Als der Milliardär George Soros im Europawahlkampf 2019 eine Wahlempfehlung für die Grünen veröffentlicht hat, sah Robert Habeck darin kein Problem. Und wenn jetzt der Generalsekretär der SPD, Matthias Miersch, sagt, der Gastbeitrag von Musk sei „gefährlich und beschämend“, dann kann ich nur warnen: Gefährlich wird es, wenn ein Spitzenpolitiker definieren will, welche Meinung eine Zeitung drucken darf und welche nicht. Wo war der Aufschrei des SPD-Generalsekretärs, als die „Zeit“ im Jahr 2021, also bereits nach der Annektierung der Krim, einen Gastbeitrag von Wladimir Putin gedruckt hat – übrigens ohne jede kritische Erwiderung? Und hat Matthias Miersch schon vergessen, dass Bundeskanzler Scholz 2022 in einem Gastbeitrag in „Le Monde“ unmittelbar vor der Präsidentschaftswahl den Franzosen empfohlen hat, für Emmanuel Macron zu votieren? Diese Doppelmoral empfinde ich als unerträglich.
Der Einfluss, den Elon Musk hat, macht die Debatte noch interessanter. Immerhin gehört Musk zu den wenigen internationalen Investoren, die sich überhaupt noch für den Wirtschaftsstandort Deutschland interessieren, etwa mit seinem Tesla-Werk in Brandenburg. Und wenn er öffentlich den Wunsch äußert, die AfD möge künftig Deutschland mitregieren, ist auch das von der Meinungsfreiheit gedeckt. Dabei lässt er allerdings völlig außer acht, dass ein Ausstieg der Bundesrepublik aus der Europäischen Union und dem europäischen Binnenmarkt für die deutsche Wirtschaft eine Katastrophe wäre.
Vielleicht hat er ein Interesse daran, dass die EU geschwächt wird.
Es kann sein, dass er dieses Interesse hat. Aber unsere Aufgabe als Journalisten ist es, Meinungen abzubilden, auch solche, die nicht unseren eigenen und nicht unseren Werten entsprechen. So haben wir in der „Welt“ einen Gastbeitrag des slowenischen Philosophen Slavoj Žižek gedruckt, der sich offen zum Kommunismus bekennt. Wir hatten Sahra Wagenknecht und Gregor Gysi als Gastautoren. Wir wollen Debatten anstoßen, wir stehen für Klartext, Kontext, Meinungsfreiheit.

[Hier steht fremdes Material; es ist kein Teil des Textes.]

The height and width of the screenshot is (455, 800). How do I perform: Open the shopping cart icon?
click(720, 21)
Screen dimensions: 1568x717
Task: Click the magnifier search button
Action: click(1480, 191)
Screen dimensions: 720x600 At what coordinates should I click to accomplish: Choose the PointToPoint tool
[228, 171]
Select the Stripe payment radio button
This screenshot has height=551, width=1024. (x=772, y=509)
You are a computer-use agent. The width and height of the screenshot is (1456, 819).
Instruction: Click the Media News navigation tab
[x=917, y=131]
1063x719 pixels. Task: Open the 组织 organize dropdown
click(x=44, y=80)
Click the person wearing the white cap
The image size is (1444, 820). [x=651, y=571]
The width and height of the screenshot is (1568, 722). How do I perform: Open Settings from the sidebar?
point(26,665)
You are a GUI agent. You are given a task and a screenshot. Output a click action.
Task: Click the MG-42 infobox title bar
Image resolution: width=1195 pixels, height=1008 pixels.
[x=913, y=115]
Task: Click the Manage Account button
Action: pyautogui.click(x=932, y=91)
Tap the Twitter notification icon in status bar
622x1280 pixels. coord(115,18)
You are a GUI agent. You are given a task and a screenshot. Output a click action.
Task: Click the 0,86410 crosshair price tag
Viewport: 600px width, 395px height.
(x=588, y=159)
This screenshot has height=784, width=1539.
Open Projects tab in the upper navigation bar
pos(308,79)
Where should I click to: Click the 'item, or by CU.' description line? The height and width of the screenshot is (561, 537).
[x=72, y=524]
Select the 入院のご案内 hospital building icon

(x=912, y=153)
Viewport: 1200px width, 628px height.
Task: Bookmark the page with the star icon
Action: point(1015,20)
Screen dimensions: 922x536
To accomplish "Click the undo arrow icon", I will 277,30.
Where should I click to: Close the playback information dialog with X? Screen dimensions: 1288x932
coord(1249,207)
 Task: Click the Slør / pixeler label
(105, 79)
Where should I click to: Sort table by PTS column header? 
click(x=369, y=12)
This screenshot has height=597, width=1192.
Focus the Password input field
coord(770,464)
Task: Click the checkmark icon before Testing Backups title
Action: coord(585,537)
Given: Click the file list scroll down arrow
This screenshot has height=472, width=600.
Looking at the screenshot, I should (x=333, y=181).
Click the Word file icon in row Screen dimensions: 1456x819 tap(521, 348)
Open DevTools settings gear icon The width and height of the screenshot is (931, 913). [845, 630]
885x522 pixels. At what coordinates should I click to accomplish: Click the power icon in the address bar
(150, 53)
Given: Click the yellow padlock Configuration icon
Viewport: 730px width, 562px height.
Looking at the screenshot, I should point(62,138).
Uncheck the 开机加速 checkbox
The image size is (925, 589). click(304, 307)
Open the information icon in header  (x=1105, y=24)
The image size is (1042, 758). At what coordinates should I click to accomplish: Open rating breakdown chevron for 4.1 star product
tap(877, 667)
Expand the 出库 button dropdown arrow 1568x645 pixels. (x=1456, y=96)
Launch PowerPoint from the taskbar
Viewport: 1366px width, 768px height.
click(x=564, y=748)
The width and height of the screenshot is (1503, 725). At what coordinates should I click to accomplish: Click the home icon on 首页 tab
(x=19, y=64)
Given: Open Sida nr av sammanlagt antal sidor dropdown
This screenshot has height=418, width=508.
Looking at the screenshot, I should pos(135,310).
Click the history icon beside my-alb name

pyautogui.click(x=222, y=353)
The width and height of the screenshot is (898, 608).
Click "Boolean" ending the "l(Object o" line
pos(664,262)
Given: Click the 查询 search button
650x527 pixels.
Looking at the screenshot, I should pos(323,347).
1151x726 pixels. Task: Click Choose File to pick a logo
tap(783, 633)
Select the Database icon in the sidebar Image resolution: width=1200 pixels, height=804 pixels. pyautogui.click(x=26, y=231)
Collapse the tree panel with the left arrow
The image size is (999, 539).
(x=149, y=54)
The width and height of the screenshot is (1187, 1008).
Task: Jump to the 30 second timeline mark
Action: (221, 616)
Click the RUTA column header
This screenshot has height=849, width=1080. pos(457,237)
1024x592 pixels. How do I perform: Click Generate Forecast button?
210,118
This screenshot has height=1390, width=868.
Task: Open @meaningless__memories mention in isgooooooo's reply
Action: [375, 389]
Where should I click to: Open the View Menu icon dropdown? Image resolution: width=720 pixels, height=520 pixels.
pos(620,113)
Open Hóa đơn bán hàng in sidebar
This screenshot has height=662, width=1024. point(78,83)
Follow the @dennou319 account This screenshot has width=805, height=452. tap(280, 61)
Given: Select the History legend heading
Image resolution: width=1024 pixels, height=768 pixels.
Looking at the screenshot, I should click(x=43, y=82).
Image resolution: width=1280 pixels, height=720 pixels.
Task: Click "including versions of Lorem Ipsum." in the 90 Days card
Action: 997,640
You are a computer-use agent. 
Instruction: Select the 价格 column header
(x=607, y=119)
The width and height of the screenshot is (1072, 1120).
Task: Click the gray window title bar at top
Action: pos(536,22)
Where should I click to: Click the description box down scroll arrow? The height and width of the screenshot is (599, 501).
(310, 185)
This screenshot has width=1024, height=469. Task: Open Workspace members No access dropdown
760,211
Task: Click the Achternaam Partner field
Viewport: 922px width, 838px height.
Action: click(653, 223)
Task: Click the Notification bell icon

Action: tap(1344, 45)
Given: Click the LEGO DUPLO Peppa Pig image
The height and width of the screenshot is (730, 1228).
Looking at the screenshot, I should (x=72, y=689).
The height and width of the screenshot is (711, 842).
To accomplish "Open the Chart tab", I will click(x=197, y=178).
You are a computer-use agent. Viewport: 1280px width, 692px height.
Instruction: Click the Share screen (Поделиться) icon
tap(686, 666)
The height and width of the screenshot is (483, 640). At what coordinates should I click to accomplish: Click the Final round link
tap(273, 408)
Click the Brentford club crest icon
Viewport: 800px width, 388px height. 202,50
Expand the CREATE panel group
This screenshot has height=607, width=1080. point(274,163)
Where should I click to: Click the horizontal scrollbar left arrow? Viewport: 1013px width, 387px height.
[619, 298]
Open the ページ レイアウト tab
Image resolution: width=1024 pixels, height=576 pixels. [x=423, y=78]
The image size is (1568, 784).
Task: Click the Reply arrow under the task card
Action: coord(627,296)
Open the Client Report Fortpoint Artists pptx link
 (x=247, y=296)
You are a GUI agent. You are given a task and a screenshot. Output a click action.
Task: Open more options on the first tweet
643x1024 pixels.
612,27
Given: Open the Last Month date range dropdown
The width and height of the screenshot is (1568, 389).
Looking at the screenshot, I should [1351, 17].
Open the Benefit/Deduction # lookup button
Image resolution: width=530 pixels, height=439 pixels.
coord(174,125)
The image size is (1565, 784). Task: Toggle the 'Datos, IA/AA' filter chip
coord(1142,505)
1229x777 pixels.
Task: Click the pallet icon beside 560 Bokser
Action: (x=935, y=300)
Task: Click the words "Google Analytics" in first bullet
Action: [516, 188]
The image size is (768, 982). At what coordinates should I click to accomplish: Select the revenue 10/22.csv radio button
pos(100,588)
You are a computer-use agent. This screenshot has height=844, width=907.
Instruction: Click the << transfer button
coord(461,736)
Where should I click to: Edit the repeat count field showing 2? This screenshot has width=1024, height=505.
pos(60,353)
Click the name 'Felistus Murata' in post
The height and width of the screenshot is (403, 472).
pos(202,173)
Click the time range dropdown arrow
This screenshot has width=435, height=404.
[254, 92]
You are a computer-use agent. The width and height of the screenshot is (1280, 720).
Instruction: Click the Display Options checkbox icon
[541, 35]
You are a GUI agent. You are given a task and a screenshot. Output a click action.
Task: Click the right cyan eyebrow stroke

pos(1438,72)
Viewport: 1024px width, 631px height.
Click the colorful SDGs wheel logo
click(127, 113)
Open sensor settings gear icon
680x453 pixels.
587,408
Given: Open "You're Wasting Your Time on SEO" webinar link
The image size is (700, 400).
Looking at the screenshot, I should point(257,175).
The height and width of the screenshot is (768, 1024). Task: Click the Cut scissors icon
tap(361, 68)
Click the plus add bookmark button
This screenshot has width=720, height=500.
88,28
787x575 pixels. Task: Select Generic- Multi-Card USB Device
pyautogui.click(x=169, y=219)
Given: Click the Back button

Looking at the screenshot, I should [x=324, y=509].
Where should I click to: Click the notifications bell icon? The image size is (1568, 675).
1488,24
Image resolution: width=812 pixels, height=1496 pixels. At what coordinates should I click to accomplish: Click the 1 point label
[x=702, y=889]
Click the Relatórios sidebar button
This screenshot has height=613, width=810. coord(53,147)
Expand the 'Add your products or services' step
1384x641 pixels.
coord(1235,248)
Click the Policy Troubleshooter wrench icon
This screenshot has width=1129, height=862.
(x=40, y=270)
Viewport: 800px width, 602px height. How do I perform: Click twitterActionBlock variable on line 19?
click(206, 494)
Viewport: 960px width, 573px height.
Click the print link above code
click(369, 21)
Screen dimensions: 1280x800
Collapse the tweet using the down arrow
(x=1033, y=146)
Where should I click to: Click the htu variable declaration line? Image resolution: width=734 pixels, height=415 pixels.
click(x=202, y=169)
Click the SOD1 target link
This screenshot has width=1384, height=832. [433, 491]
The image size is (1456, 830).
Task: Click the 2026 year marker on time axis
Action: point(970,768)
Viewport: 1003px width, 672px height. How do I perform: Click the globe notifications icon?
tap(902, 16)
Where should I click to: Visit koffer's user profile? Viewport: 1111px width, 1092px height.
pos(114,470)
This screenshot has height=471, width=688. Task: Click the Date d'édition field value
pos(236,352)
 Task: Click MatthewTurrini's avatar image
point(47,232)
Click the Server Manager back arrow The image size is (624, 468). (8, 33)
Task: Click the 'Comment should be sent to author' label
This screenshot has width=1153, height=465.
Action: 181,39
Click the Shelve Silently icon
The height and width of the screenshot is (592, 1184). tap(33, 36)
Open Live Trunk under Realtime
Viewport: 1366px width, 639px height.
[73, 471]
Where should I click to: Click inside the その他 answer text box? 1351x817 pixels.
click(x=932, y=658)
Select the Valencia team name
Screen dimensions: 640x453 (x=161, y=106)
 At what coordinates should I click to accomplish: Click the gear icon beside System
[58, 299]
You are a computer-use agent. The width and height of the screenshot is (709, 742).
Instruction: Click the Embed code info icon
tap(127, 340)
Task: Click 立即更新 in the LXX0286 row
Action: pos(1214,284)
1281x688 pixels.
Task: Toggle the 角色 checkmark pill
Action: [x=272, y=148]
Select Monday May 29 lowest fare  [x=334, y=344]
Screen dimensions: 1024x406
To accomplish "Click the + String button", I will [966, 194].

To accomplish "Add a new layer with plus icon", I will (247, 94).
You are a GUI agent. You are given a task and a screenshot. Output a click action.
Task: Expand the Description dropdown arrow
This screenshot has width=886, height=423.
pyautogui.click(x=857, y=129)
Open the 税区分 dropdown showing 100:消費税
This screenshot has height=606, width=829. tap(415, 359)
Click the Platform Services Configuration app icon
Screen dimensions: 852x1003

Der Bundesvorsitzende des Deutschen Journalisten-Verbands, Mika Beuster, und der Mainzer Publizistikprofessor Tanjev Schultz meinen, Sie hätten einen Tabubruch begangen.
Fakt ist, dass immer weniger Menschen in Deutschland das Gefühl haben, ihre politische Meinung frei äußern zu können. Einer Umfrage des Instituts für Demoskopie Allensbach und des Instituts Media Tenor von Ende 2023 zufolge hat die gefühlte Meinungsfreiheit in Deutschland in der Bevölkerung den tiefsten Stand seit den Fünfzigerjahren erreicht. Nur noch 40 Prozent der Bürger sind der Überzeugung, man könne seine Meinung frei äußern, und machen dafür vor allem das Medienklima verantwortlich. Dabei fällt auf, dass ausgerechnet Wähler der Grünen am wenigsten ein Problem sehen. Ich beobachte eine Verengung des Diskurses auch vieler Medien in Deutschland. Das halte ich für besorgniserregend. Aber es gibt ja zum Glück andere Stimmen wie die der „Wirtschaftsweisen“ Veronika Grimm. Sie hat die durch den Musk-Beitrag ausgelöste Debatte bei Ihnen in der F.A.Z. ausdrücklich begrüßt. Es bringe nichts, die Diskussion über die AfD und ihre Themen zu unterdrücken. Dem kann ich nur zustimmen.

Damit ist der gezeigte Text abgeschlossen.